Text segment:

---*---

This command terminates some or all of the instances in the Run Farm defined in your
``config_runtime.yaml`` file by the ``run_farm`` ``base_recipe``, depending on the
command line arguments you supply.
By default, running ``firesim terminaterunfarm`` will terminate ALL instances with the
specified ``run_farm_tag``. When you run this command, it will prompt for confirmation
that you want to terminate the listed instances. If you respond in the affirmative, it
will move forward with the termination.
If you do not want to have to confirm the termination (e.g. you are using this command
in a script), you can give the command the ``--forceterminate`` command line argument.
For example, the following will TERMINATE ALL INSTANCES IN THE RUN FARM WITHOUT
PROMPTING FOR CONFIRMATION:
.. code-block:: bash
firesim terminaterunfarm --forceterminate
The ``--terminatesome=INSTANCE_TYPE:COUNT`` flag additionally allows you to terminate
only some (``COUNT``) of the instances of a particular type (``INSTANCE_TYPE``) in a
particular Run Farm.

---*---

Input material:
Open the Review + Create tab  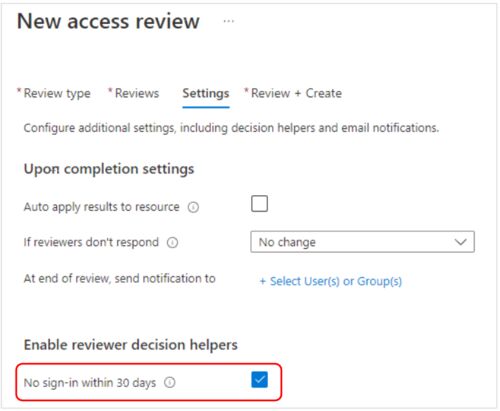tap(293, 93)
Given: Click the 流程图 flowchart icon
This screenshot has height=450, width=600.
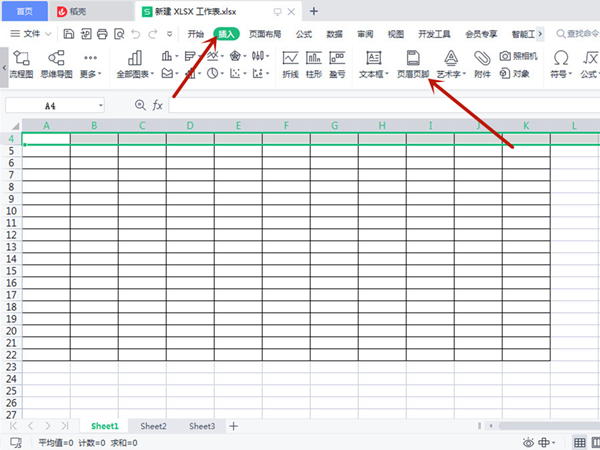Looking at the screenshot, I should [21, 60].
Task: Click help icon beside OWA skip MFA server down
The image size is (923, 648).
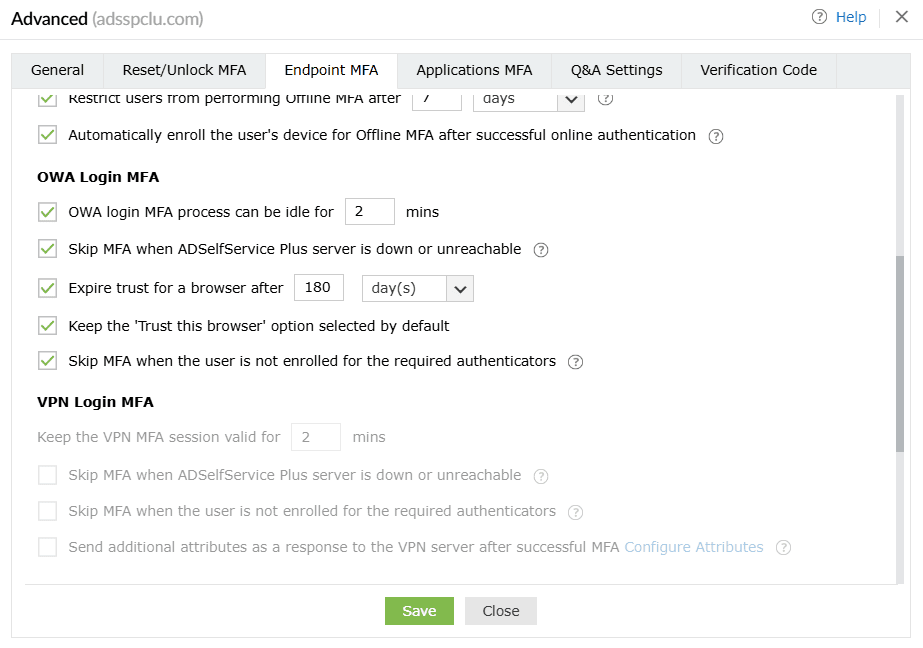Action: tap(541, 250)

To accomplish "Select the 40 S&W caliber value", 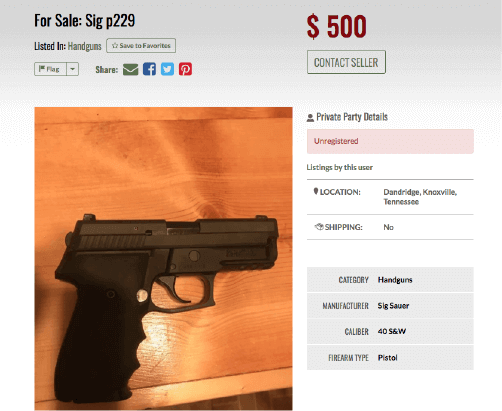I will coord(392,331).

---*---

Task requirements:
• a. According to the terminaterunfarm text, which command line argument lets the command run without asking for confirmation?
• b. Report each line of the records that contains the word "Click", with case taken into account.
The terminaterunfarm text and the records are unrelated pieces of material.

Full solutions:
• a. The --forceterminate argument.

• b.
Given: Click the 流程图 flowchart icon
Task: Click help icon beside OWA skip MFA server down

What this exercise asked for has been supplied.